By Adrian Blackwell14 min read

Start with the symmetry, because it is the part most formation-agent blogs get half-right. The honest framing of US LLC vs UK LLP for non-residents is that both vehicles are tax-transparent: neither pays an entity-level income tax, and each can be effectively zero-tax for a non-resident owner — but only if the entity has no taxable footprint in that country. For the US LLC, that means no US trade or business and no effectively connected income (IRS). For the UK LLP, it means no UK-source trading profit allocated to a non-resident member (PwC).

That conditional is everything. "Tax-free" is a property of the facts, not of the wrapper. A non-resident who actually runs a US-facing or UK-facing trade through one of these structures can owe tax exactly where the marketing promised they would not. The real decision, then, is not which entity is magically untaxed — neither is — but which one fits your market, your tolerance for paperwork, and your need for banking and privacy.

This guide leads with that shared transparency, then differentiates on the four things that genuinely drive the choice: the tax trigger and recent enforcement, the compliance burden, privacy and credibility, and cost and structure. A 2025 tribunal decision changed the UK side of the calculus, so the timing of this comparison matters.

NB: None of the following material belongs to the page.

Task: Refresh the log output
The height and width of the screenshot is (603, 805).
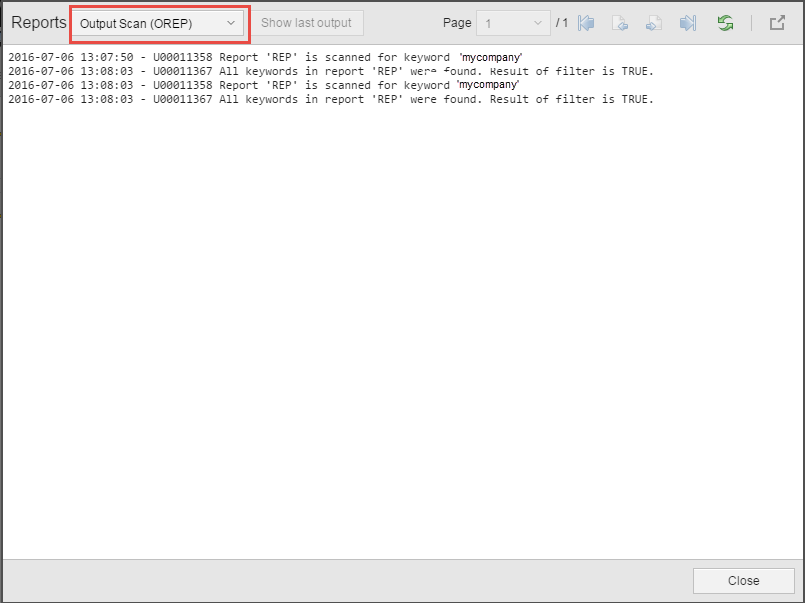Action: pos(725,23)

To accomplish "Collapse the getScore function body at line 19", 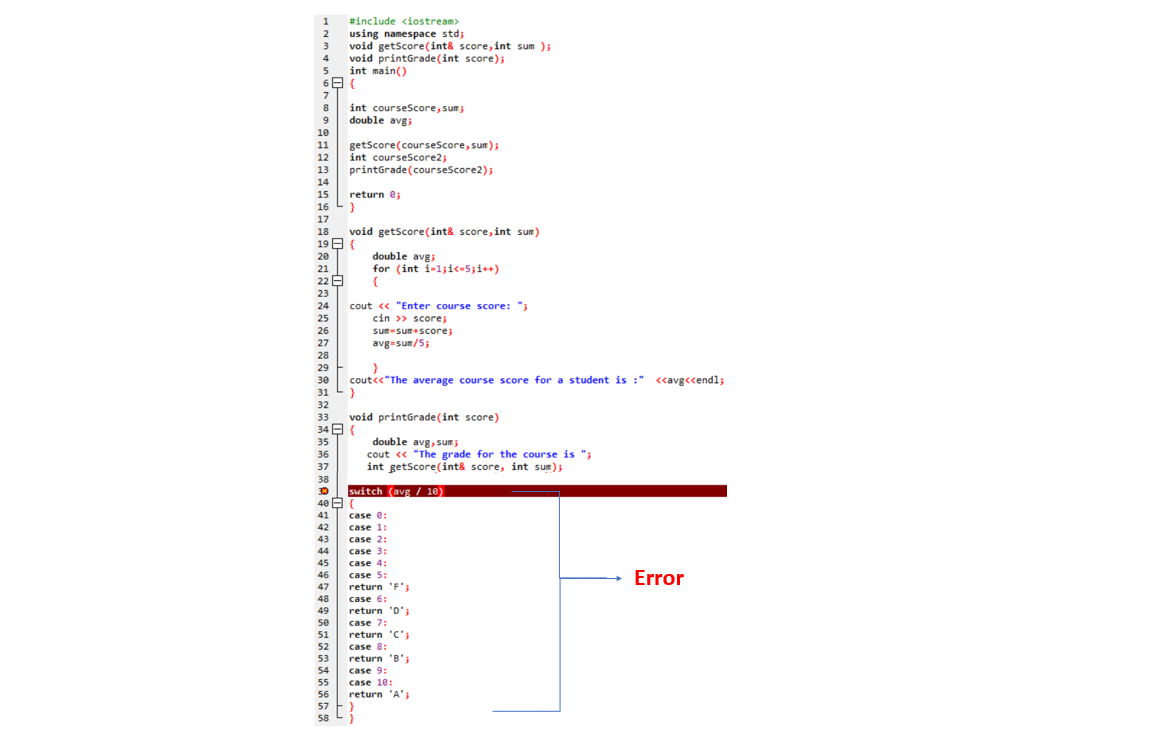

US LLC vs UK LLP for Non-Residents - editorial illustration

Key takeaway: Both the US LLC and the UK LLP are pass-through entities that pay no entity-level tax, and both can be zero-tax for a non-resident — but only where there is no US trade or business for the LLC and no UK-source trading profit for the LLP. The 2025 Wallace v HMRC ruling confirmed that a non-resident LLP member doing UK-facing work is taxable in the UK, so the "automatically tax-free" claim is wrong for both vehicles.

Are a US LLC and a UK LLP really tax-free for non-residents?

Not automatically — and that is the single most important correction to make. Both entities are fiscally transparent, so the entity itself pays no income tax; the profit is taxed in the members' or owner's hands instead (PwC). Zero tax follows only when the owner is a non-resident and the entity generates no income the country is entitled to tax.

The mechanism differs on each side, but the logic rhymes. A nonresident alien is taxed by the US only on US-source income and on income effectively connected with a US trade or business (IRS). A non-UK-resident LLP member is not taxed by the UK on the LLP's non-UK-source income; they are taxable only on profits arising from the United Kingdom (PwC). Same shape, two flags.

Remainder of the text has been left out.